# John Harbison



## Tchaikov6 (Mar 30, 2016)

What do you think of the composer John Harbison? I may be going to see a concert with one of his pieces and interested in hearing opinions of his music.


----------



## Vasks (Dec 9, 2013)

Solid composer. Relies on traditional techniques and exploration of materials. Do not be afraid...


----------



## Bluecrab (Jun 24, 2014)

I've heard several of his works on a streaming station (Counterstream Radio) I listen to frequently. I like everything I've heard. I'd say he's pretty mainstream contemporary classical. There's plenty of his music on youtube... you can check him out there.


----------



## Art Rock (Nov 28, 2009)

Vasks said:


> Solid composer. Relies on traditional techniques and exploration of materials. Do not be afraid...


Seconded. Not among the very, very best, but everything I've heard is good listening.


----------



## MarkW (Feb 16, 2015)

» Records for the task:
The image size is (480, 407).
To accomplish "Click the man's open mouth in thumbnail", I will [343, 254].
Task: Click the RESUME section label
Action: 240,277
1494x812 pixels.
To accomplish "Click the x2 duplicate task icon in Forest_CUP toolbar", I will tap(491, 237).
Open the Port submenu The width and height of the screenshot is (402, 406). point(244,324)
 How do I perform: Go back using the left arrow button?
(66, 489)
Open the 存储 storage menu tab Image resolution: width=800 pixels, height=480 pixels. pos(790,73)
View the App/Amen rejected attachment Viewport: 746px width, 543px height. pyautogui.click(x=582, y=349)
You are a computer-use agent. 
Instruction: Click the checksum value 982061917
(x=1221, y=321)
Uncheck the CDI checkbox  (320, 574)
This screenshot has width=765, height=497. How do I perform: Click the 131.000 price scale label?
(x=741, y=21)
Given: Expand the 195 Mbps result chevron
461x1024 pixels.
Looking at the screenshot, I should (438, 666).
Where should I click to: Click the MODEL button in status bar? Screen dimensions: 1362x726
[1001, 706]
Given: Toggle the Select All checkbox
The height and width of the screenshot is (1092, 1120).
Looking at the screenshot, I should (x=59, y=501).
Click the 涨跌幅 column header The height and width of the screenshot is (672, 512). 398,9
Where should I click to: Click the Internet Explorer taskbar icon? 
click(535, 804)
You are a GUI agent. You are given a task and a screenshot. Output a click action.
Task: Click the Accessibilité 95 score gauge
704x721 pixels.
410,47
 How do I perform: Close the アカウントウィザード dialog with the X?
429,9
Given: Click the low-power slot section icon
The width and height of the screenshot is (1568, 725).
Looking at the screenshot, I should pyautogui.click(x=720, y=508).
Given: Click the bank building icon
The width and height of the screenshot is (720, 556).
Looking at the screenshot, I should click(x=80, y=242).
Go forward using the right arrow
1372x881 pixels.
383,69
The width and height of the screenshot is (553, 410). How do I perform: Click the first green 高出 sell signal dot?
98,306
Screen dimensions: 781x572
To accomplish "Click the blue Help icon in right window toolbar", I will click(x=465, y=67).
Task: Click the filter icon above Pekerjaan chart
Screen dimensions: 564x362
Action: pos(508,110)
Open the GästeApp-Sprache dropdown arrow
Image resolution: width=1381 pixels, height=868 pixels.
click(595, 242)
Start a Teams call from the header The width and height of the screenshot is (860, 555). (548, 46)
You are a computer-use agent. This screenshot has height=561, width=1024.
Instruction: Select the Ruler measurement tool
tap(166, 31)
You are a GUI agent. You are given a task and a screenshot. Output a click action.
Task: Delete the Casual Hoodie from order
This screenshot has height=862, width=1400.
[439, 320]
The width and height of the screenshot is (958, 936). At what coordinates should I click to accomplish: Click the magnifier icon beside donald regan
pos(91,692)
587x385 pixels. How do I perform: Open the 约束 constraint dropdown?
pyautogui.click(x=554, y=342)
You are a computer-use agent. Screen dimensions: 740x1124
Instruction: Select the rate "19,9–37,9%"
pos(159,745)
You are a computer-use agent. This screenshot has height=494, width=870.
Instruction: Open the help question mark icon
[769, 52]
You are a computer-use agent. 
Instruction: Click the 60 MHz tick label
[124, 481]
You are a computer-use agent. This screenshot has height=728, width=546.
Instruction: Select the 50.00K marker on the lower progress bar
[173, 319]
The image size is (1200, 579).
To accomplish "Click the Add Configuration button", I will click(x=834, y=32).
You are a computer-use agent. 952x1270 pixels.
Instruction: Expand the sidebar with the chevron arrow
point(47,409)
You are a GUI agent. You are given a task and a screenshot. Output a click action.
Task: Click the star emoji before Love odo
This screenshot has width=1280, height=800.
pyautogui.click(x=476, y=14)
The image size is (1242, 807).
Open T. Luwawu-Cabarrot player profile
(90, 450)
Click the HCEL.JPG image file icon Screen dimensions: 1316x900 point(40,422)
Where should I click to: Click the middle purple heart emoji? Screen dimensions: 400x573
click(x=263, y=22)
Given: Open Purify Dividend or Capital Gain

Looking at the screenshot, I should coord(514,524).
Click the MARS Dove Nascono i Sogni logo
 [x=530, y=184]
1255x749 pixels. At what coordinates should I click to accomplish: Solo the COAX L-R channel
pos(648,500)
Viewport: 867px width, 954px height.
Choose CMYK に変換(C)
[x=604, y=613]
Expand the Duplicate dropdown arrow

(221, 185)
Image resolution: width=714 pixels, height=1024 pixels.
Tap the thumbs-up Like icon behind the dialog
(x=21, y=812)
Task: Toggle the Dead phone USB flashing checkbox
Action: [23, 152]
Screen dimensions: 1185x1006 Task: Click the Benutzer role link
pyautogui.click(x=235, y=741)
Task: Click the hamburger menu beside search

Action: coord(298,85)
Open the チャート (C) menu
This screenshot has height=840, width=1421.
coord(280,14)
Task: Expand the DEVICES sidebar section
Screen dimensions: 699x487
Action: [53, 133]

» Exercise requirements:
1. Display each line of the entries that contains the word "Select", matching its capitalization exactly.
2. Continue the John Harbison thread from where it stops.

» Responses per task:
1.
Given: Toggle the Select All checkbox
Instruction: Select the Ruler measurement tool
Instruction: Select the rate "19,9–37,9%"
Instruction: Select the 50.00K marker on the lower progress bar

2.
Not off the wall, but very expressive and worth listening to. A personal favorite is his piano quintet "November 19,1828," which is a surreal musical imagining of Schubert on his deathbed, drifting in and out of consciousness.


----------



## millionrainbows (Jun 23, 2012)

My first Harbison was this, and I still love it:








 Also, this one.


----------



## Josquin13 (Nov 7, 2017)

I like Harbison's string quartets, especially 1-4. The Lydian String Quartet has made excellent recordings, & I'd recommend them:










Harbison's 1983 "Ulysses' Bow" is worth hearing, too:


----------



## Alonso (Feb 1, 2019)

I don't think Harbison is one of the originals, but he has certainly written works that are both enjoyable and well-crafted, like the second symphony and the recent string trio.


----------



## Torkelburger (Jan 14, 2014)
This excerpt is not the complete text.